The Eclectic physicians did not use medicinal fungi to any great extent when compared with modern-day herbalists in the U.S., but they did include fungi in their materia medica. Felter and Lloyd write of the giant puffball that it was “used at one time as a local haemostatic. Said to be anodyne and antiseptic, and to be a good application to cancerous growths, to allay pain and check bleeding. Porcher, from personal experience, declared Giant puff ball to possess some narcotic power. A tincture has been used in nervous affections and the dry powder in intertrigo” [an inflammatory rash in the folds of skin caused by microbial infection]. Felter and Lloyd also discuss Richardson’s experiments with this fungus, and comment that the narcotic “effects have been attributed to carbonic oxide, the gas given off when the puff ball is burned.”[vii]
Although puffballs do not play a prominent role in Chinese herbal medicine Christopher Hobbs lists another species of puffball, Calvatia bovista (ma bo) as having been mentioned at least as far back as the Pen T’sao, a Chinese materia medica published in the 16th Century.
Birch polypore (Piptoporus betulinus)
The birch polypore is a perfect example of the adage “know your tree, know your mushroom”. It is found exclusively on birches and is quite common and abundant, growing circumboreally in Asia, eastern North America, and Europe. Its traditional use in Europe as an anthelmintic or antiparasitic remedy was mentioned above in reference to Ötzi. When young the tender outer tips of the fruiting body can be eaten, but generally this is a mushroom that would be used as medicine not food.
Smith, Sullivan, and Rowe list the medicinal actions of Piptoporus as antitumor, antifungal, antiviral, anti-parasitic, and as having broad spectrum antibiotic activity,[viii] and Stamets describes it is an effective antimicrobial remedy both topically and internally, and as effective against melanoma.[ix] There is at least one study showing anti-cancer activity of an ethanol extract, which “highly decreased the viability of cancer cells, slightly inhibiting proliferation and tumor cell adhesion in a time- and dose-dependent manner.”[x]
Christopher Hobbs writes that the triterpenes and potentially other constituents found in P. betulinus have demonstrated antitumor/antineoplastic activity, and animal experiments have also shown some potential antiviral activity through the stimulation of interferon production. In addition, it can be used as a styptic (or hemostatic) when roasted down into charcoal.[xi]
Huitlacoche / Corn smut (Ustilago maydis)
Ustilago maydis is a parasitic fungus on corn (maize) that generally infects the ovaries of the corn transforming the kernels into enlarged, grayish bloated-looking fruiting bodies. It is considered a pest to be eradicated by U.S. farmers, where it is known by the name corn smut. In contrast Ustilago has a long history in Mexico as a delicacy, although in no way an elite or gourmet food – it is widely prepared and sold by street vendors for example, and I have personally had some of the most delicious dishes of it at roadside stands on rural Mexican dirt roads. Its Aztec name, huitlacoche or cuitlacoche, still used today, is variously and confusingly translated as “degenerate corn”, “sleeping corn”, “black excrement”, or “raven’s excrement”.[xii]

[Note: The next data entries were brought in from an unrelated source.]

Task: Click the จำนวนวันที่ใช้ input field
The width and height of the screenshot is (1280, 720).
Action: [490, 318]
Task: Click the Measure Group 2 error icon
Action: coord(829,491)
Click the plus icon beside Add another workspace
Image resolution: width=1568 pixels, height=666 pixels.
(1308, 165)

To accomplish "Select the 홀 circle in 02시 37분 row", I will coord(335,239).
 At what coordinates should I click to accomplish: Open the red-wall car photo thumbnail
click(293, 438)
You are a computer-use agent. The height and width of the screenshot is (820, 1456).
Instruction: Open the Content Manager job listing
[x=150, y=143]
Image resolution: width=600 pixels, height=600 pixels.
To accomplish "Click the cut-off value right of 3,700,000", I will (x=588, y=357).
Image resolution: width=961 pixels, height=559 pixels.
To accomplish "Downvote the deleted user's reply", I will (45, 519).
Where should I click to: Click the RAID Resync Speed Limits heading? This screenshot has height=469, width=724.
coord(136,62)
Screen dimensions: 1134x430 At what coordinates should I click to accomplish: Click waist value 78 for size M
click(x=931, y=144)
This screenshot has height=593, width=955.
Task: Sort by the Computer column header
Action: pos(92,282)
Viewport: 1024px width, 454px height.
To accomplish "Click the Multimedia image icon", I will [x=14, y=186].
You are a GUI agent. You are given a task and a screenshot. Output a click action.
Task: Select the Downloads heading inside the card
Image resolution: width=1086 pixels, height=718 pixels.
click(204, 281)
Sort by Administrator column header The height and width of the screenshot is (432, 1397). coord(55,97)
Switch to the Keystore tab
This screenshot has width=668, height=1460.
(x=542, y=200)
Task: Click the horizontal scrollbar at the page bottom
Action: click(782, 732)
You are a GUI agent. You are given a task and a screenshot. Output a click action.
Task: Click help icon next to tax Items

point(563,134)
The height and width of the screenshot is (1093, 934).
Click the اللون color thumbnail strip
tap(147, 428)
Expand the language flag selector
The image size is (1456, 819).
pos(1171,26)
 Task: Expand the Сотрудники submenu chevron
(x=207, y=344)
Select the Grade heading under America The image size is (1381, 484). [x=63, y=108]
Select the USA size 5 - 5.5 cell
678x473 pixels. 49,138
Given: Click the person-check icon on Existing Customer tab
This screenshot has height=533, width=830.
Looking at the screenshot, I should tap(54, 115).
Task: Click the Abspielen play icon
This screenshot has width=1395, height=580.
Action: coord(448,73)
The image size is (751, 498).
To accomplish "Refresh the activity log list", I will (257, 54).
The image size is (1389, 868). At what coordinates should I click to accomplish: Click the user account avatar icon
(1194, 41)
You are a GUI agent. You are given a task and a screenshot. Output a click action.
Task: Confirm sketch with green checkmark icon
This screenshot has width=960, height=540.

Huitlacoche, now sometimes called Mexican truffle in a modern-day rebranding effort, is so delicious that I have celebrated upon finding it in my garden. It is high in glutamic acid imparting the savory or umami flavor, and its flavor has been described on occasion as having a hint of vanilla. It is also arguably more nutritious than the corn it grows on. Nutritionally it contains almost all the essential and non-essential amino acids (and is in fact one of the foods found to highest in lysine in particular), antioxidant constituents, B vitamins and folates, and niacin. Somewhat surprisingly Ustilago contains significant levels of essential fatty acids, such as oleic and linoleic acid, which may be due to the higher fat content found in corn than other substrates fungi tend to grow on. For most likely the same reason, huitlacoche is also high in sugar content, more even than the corn it parasitizes. Huitlacoche is also higher in dietary fiber than most edible mushrooms such as oyster mushrooms and boletes.[xiii]
On the other hand, some of the chemistry in Ustilago closely resembles other fungi, such as the medically active beta-glucans that have proven immunomodulating and anti-cancer activity.[xiv]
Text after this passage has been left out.